In his homily reported by Vatican News, the Pope meditated on the Gospel in which Jesus forgave the sinful woman (Luke 7: 36-50): “Her sins, her many sins, are forgiven since she has shown much love. But how to love?”  The pope asked — and he answered: “Jesus looks at the little gesture of love, the small gesture of goodwill, and he takes it and moves it forward. It is the mercy of Jesus: he always forgives, he always receives “.
Doctors of the law, the pope noted, “have an attitude that only hypocrites often use: they are scandalized”: “But look at this scandal! We can not live like this! We lost values … now everyone has the right to enter a church, divorced too, everyone. Where are we? ”
It is “the scandal of hypocrites … it is the hypocrisy of the ‘righteous’, the ‘pure’, of those who believe themselves saved by their own external merits,” continued Pope Francis: they are “unable to meet love because they have a closed heart “.
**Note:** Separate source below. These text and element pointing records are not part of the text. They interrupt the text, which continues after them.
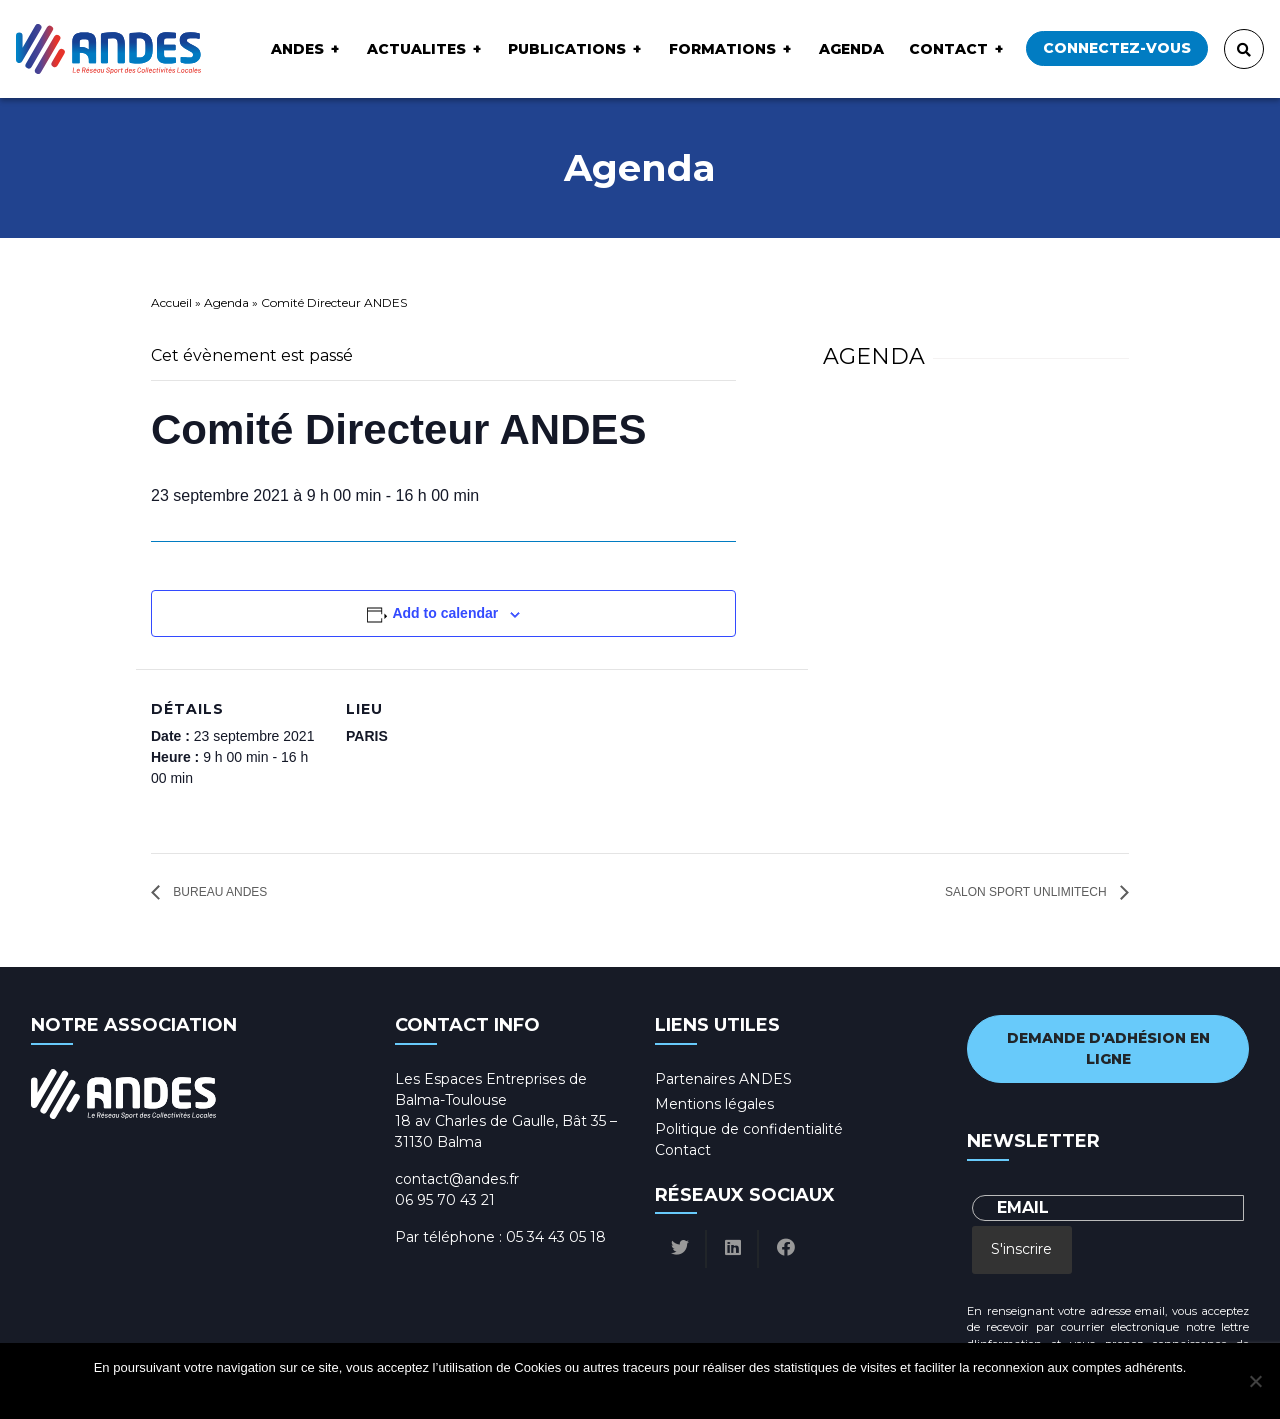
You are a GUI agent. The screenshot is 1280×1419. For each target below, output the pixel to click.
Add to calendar (445, 613)
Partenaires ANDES (723, 1079)
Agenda (851, 49)
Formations (722, 49)
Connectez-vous (1117, 48)
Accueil (171, 302)
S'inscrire (1021, 1249)
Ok (564, 1393)
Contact (948, 49)
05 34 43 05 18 (556, 1237)
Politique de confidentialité (749, 1129)
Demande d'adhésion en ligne (1108, 1048)
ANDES (297, 49)
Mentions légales (714, 1104)
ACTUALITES (416, 49)
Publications (567, 49)
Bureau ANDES (218, 892)
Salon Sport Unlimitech (1027, 892)
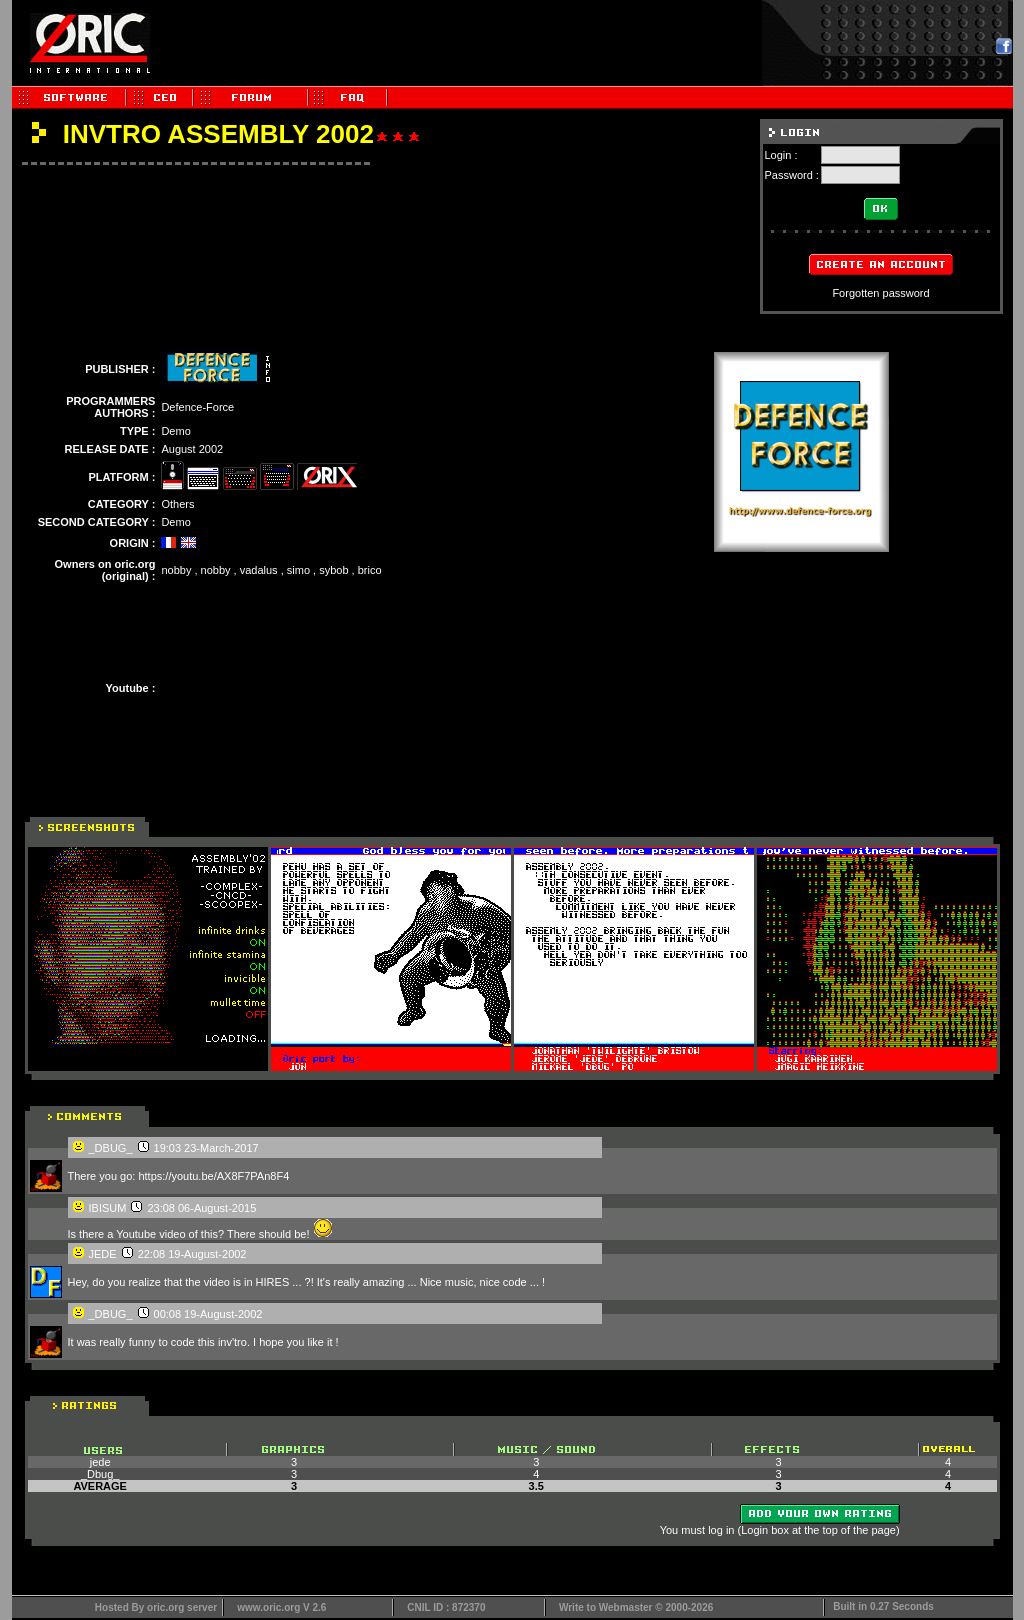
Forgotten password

And “the Church, when she walks in history, is persecuted by the hypocrites,” “from the inside and the outside,” observed the Pope: “The devil has nothing to do with sinners repented, because they look at God and say, ‘Lord, I am a sinner, help me’. And the devil is powerless. But he is strong with the hypocrites. He is strong and uses them to destroy, destroy people, destroy society, destroy the Church. The devil’s workhorse is hypocrisy, because he is a liar: he shows himself to be a mighty prince, very handsome, and behind he is a murderer. ”
For the pope, this episode of the Gospel illustrates “the dialogue between the great forgiving love of Jesus … and ours, which is an incomplete love because none of us is canonized”. In conclusion, he invited “to be merciful like Jesus, and not to condemn others”. “Jesus in the center,” he insisted.